I don't think I have ever seen conditions change so quickly. Compare the weather in Jons grip and grin shot to the rather different scene below! We continued to catch slowly but had to alter drifts regularly and found the fish picked out size 14 Diawl Bachs dressed plainly rather than more gaudy size 10 versions. During the torrential down pours we were very happy to be dressed from top top toe in Greys GRXi Waterproofs which proved to be as reliable as ever.


A busy man Jon had to head off by 7pm to sort out a presentation for work. This was a shame because suddenly the rain stopped and I was treated to a stunning scene as the sun lowered. Many said that working as a guide would mean that I would not want to fish. Nothing could be further from the truth! I could feel Home Bay calling and heading back out with a team consisting of Diawl Bachs and Crunchers I took 3 fish in quick succession. I only wish there had been more daylight, I could have stayed for hours.


It was interesting to chat with some of the England lads who had been fishing their eliminator. They found that anything from static to steadily retrieved nymphs picked up fish. Some had sworn by 14s, others had taken good bags on 10s. What was definitely consistent throughout their reports was that you needed to be at the Top End in the morning before the weather turned. To show how prolific the fishery is (and experienced these England guys are), 16 limits consisting of 8 fish came to the scales! I must admit that the buzz of competition in the car park that morning brought back memories of the seasons when I have competed in these events and so in 2009 I am going to make some time and get back into it. Some hate competition and I respect their opinion of course but in fact if it were not for the innovations, tactics and techniques that have been drawn from the competition scene over the years fly fishing would not have advanced into the sport that it is today.

Today I have been guiding local angling junkie David Garth.

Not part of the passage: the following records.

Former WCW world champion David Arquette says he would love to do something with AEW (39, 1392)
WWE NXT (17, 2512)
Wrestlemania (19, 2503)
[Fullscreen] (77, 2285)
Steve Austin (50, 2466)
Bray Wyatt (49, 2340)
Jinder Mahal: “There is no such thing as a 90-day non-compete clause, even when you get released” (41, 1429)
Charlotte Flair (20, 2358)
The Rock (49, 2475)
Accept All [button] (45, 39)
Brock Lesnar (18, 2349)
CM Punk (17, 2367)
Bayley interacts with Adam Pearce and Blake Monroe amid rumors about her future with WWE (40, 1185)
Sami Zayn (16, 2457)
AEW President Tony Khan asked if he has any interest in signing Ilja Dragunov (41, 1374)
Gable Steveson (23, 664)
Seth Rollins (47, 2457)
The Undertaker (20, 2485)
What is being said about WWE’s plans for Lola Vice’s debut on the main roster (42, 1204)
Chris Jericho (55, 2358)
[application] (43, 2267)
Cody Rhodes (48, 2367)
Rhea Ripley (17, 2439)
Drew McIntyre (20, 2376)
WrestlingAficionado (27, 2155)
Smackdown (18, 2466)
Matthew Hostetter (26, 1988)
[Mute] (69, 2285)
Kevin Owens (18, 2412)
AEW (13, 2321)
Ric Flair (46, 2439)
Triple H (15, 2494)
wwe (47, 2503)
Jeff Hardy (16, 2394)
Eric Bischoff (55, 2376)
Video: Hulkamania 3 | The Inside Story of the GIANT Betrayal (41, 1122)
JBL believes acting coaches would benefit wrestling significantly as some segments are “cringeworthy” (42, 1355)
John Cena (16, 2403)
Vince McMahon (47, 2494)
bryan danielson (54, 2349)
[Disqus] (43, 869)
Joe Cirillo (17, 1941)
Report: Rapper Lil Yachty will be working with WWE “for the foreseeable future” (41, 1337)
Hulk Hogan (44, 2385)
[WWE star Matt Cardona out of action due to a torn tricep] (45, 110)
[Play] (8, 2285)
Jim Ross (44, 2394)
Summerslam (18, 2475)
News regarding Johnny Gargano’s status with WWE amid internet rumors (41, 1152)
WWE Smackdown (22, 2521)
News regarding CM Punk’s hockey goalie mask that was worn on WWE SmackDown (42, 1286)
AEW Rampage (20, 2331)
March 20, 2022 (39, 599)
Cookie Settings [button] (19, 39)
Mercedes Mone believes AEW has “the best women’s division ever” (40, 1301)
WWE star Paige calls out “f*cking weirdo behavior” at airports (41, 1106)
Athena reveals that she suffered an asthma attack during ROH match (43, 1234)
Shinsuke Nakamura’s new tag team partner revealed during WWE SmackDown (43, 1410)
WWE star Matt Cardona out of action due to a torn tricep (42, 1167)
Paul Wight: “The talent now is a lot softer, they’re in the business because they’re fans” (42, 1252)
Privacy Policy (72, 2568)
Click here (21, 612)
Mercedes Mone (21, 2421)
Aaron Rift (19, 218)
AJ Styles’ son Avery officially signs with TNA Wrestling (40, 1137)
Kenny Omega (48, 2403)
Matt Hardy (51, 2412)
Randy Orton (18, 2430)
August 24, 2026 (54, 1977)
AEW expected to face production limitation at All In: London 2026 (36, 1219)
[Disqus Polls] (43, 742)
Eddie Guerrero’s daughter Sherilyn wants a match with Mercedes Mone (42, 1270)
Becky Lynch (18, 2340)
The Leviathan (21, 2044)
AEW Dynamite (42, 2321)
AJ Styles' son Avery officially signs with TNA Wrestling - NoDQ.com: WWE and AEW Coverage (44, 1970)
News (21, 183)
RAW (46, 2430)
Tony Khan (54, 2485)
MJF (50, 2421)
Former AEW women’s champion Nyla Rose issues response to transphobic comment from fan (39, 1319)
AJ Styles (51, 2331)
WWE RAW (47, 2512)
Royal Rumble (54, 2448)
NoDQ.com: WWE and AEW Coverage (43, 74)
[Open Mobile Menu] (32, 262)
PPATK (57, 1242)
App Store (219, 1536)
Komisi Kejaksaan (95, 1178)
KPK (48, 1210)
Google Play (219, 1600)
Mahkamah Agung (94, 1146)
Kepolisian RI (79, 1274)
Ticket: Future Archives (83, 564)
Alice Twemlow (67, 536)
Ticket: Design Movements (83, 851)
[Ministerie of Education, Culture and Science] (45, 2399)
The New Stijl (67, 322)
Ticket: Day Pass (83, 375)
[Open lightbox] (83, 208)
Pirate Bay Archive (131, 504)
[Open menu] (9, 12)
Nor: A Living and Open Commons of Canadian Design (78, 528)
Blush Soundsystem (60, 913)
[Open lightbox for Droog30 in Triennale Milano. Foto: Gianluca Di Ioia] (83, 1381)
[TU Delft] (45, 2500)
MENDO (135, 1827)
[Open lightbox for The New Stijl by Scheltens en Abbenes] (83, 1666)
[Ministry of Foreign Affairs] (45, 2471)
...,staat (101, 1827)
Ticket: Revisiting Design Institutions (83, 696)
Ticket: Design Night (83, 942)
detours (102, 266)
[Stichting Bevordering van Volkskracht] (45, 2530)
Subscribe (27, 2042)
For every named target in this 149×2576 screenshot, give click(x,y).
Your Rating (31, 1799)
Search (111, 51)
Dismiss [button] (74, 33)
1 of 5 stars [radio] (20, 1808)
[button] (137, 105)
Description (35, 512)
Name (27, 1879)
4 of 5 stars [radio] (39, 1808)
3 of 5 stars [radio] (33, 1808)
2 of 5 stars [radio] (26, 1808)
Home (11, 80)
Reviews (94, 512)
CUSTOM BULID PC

David only took to the sport during a one day course with me in Feb but since then I have noticed that twinkle in his eye that says he has succumbed to the power and passion of fluff chucking! Check out this picture and you can see that this man does not let an April hale storm get in his way, even on the river. His reward for this perseverance and determination coming in the form of 3 nice post lunch Browns.


As ever I am having a ball guiding and could keep tapping the keyboard but I have an impending trip with Henry Gilbey to organise and tomorrow will be keeping up the tradition of fishing with my mate Mike Boniface to celebrate his birthday. We will be on a river or lake somewhere, the problem in the West Country is where do we go, there are so many places! That's a nice problem to have!